As células da reprodução não devem ser abrangidas pelo âmbito de aplicação da directiva, tendo em conta os seus processos muito específicos de qualificação no quadro já regulamentado da procriação médica assistida, o que significa que pode ou deve prever-se uma directiva específica.

4.2. Processamento, preservação, armazenamento e distribuição de tecidos e células destinados a transplantes humanos

4.2.1. O CESE aprova pelo menos duas disposições:

Se os tecidos e as células destinados a transplantes humanos devem ser objecto de uma preparação ou de uma diferenciação, devem ser aplicadas medidas adicionais de qualidade.

Se estes tecidos ou células tiverem de ser modificados por processos de elevado tecnicismo, como, por exemplo, os "processos de engenharia de tecidos orgânicos", este processo deveria ser abrangido por uma legislação específica ainda por estabelecer.

4.3. Obrigações das autoridades dos Estados-Membros

4.3.1. O CESE congratula-se com a descrição muito estruturada das obrigações das autoridades dos Estados-Membros.

4.3.2. A presente proposta não prejudica as decisões adoptadas pelos Estados-Membros em relação à utilização ou não de um determinado tipo de células ou de tecidos humanos; se, no entanto, um Estado-Membro autorizar um tipo específico de utilização de tais células, a proposta obriga à aplicação de todas as disposições necessárias para a protecção da saúde pública e assegura o respeito dos direitos fundamentais.

- Cada Estado-Membro mantém a sua responsabilidade na organização e no fornecimento dos serviços de saúde e dos cuidados médicos.

- A directiva respeita todas as organizações nacionais existentes, centros de recolha e/ou bancos de tecidos.

- O estabelecimento de normas elevadas de qualidade e de segurança tranquiliza as populações dos Estados-Membros, o que facilita as dádivas provenientes de outros Estados-Membros.

- A inspecção e aprovação das estruturas nacionais permitem obter normas elevadas de segurança e qualidade. O mesmo acontece em relação aos níveis de formação do respectivo pessoal.

- A rastreabilidade de todos os tecidos e células, do dador até ao receptor, é essencial, do mesmo modo que o seguimento das reacções e dos incidentes.

- Por fim, a importação, em aumento crescente, de tecidos e de células a partir de países terceiros deve ser efectuada apenas pelos estabelecimentos autorizados a proceder, sob a vigilância da autoridade de tutela, ao controlo da equivalência, pelo menos, entre as normas aplicadas e as normas em vigor na União Europeia.

4.4. Avaliação dos dadores: Preocupações de qualidade, segurança e ética

- Normas elevadas de qualidade e de segurança ligadas à selecção e avaliação do dador, a fim de proteger a saúde dos receptores.

- Protecção elevada dos direitos e da saúde do dador e do receptor. As actividades de intercâmbio e atribuição devem ser realizadas sem fins lucrativos, numa base voluntária e como dádivas gratuitas, em conformidade com os textos do Conselho da Europa e do GEE.

(LISTA DE EXERCÍCIOS)
1 – Responda com base no texto sobre tecidos e células humanos:
(a) Que células não devem ser abrangidas pelo âmbito de aplicação da directiva?
(b) Quem pode efetuar a importação de tecidos e células a partir de países terceiros?
(c) Em que condições devem ser realizadas as atividades de intercâmbio e atribuição?
2 – Devolva sem alterações o trecho do texto sobre tecidos e células humanos que começa em "- O estabelecimento" e termina em "e dos incidentes.".
3 – Acrescente a continuação do texto sobre tecidos e células humanos, a partir do ponto em que ele termina.

(MATERIAL PARA REVISÃO)
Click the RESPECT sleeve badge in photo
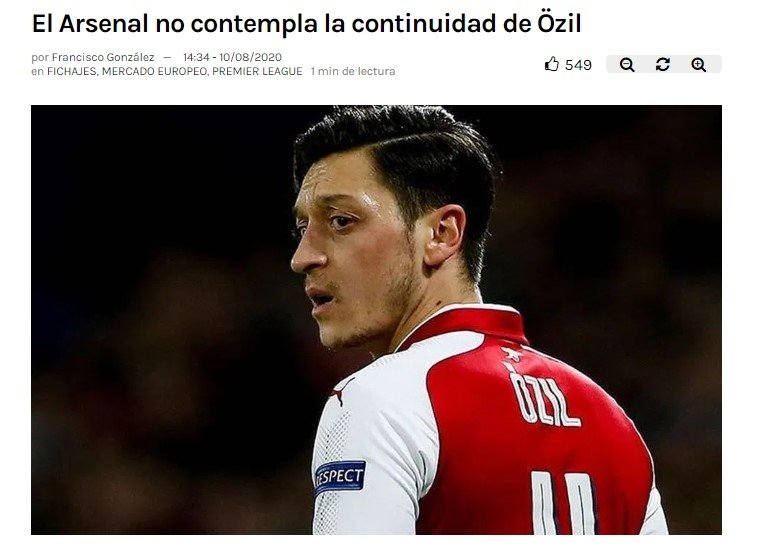764x557 pixels. [x=340, y=477]
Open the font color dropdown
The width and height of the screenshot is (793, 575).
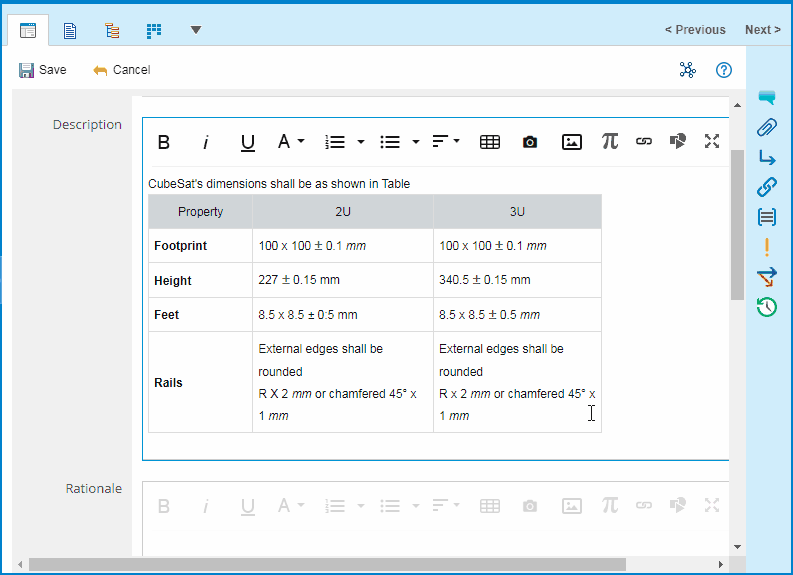pos(290,142)
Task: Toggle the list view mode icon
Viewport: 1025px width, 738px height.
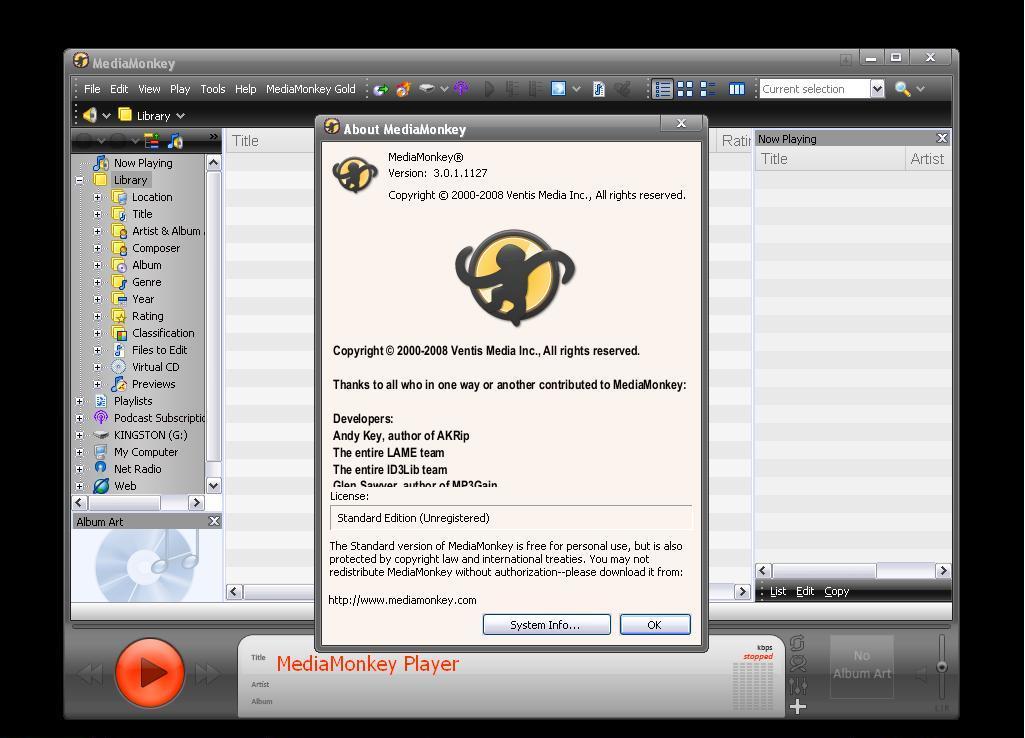Action: [x=661, y=89]
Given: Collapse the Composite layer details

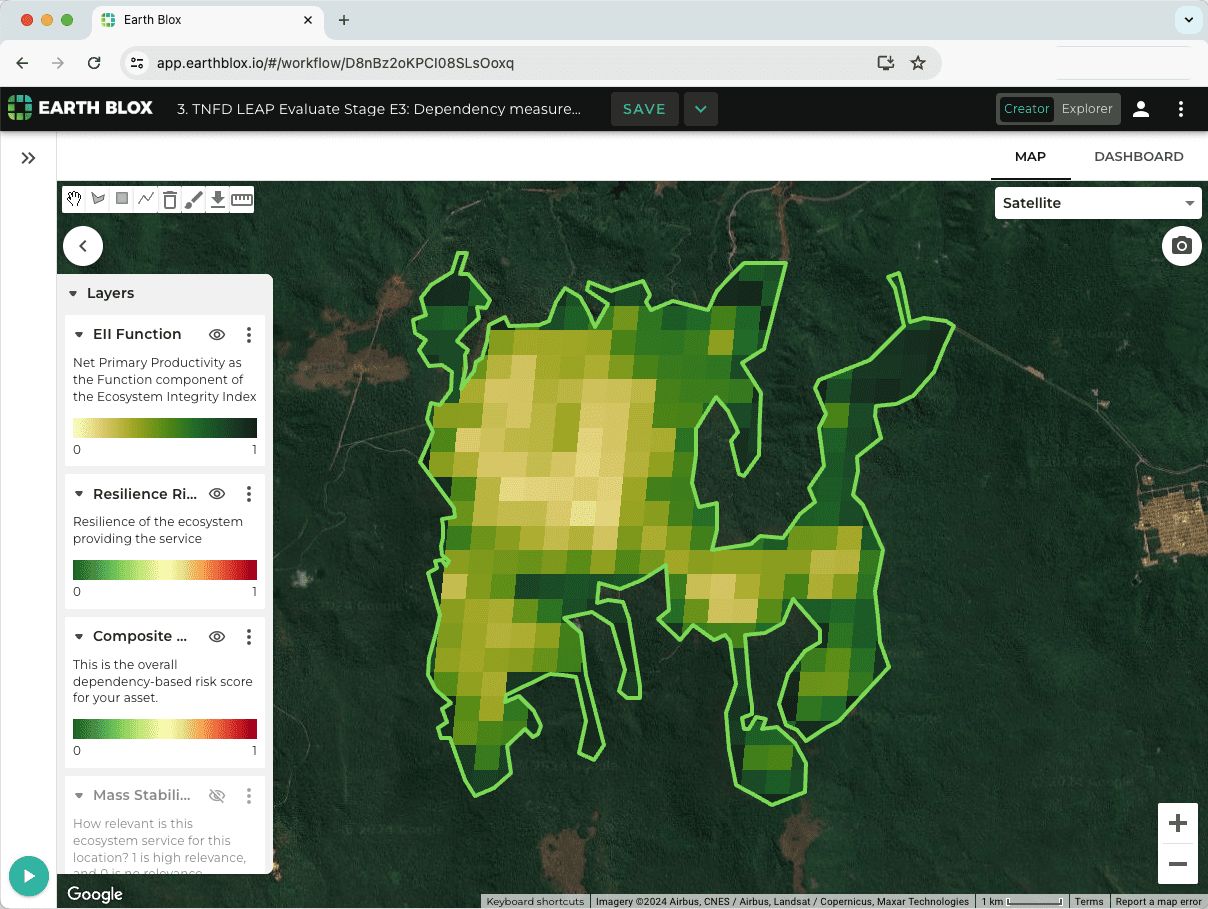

(RESPOSTAS)
1 –
(a) As células da reprodução.
(b) Apenas os estabelecimentos autorizados a proceder, sob a vigilância da autoridade de tutela, ao controlo da equivalência, pelo menos, entre as normas aplicadas e as normas em vigor na União Europeia.
(c) Sem fins lucrativos, numa base voluntária e como dádivas gratuitas, em conformidade com os textos do Conselho da Europa e do GEE.

2 –
- O estabelecimento de normas elevadas de qualidade e de segurança tranquiliza as populações dos Estados-Membros, o que facilita as dádivas provenientes de outros Estados-Membros.

- A inspecção e aprovação das estruturas nacionais permitem obter normas elevadas de segurança e qualidade. O mesmo acontece em relação aos níveis de formação do respectivo pessoal.

- A rastreabilidade de todos os tecidos e células, do dador até ao receptor, é essencial, do mesmo modo que o seguimento das reacções e dos incidentes.

3 –
- A recolha de tecidos e de células humanos deve respeitar a Carta dos Direitos Fundamentais da União Europeia e atender plenamente aos princípios da Convenção sobre os Direitos do Homem e da biomedicina.

- O CESE aprova a importância atribuída aos bancos de tecidos, que devem garantir a qualidade e a segurança ao longo do processo.

5. Observações na especialidade

5.1. Os objectivos da directiva são evidentes, em particular, a necessidade, no plano europeu, de um quadro regulamentar forte, claro e transparente para todas as partes interessadas, bem como de regras gerais válidas para toda a União Europeia, nas vésperas do seu alargamento.

5.2. A sua base jurídica está definida (artigos 152.o e 4.o-A).

5.3. Os princípios de subsidiariedade e de proporcionalidade foram sem dúvida respeitados, mas esta directiva, devido à sua dimensão transnacional, estabelece uma abordagem comum que requer uma cooperação e coordenação eficazes.

5.4. Assim, a presente proposta estabelece uma base regulamentar e administrativa necessária ao actual desenvolvimento espectacular dos fluxos cada vez maiores de tecidos e de células humanos.

5.5. A proposta coloca a União Europeia no cerne dos debates em curso sobre este tema ao nível da Organização Mundial de Saúde.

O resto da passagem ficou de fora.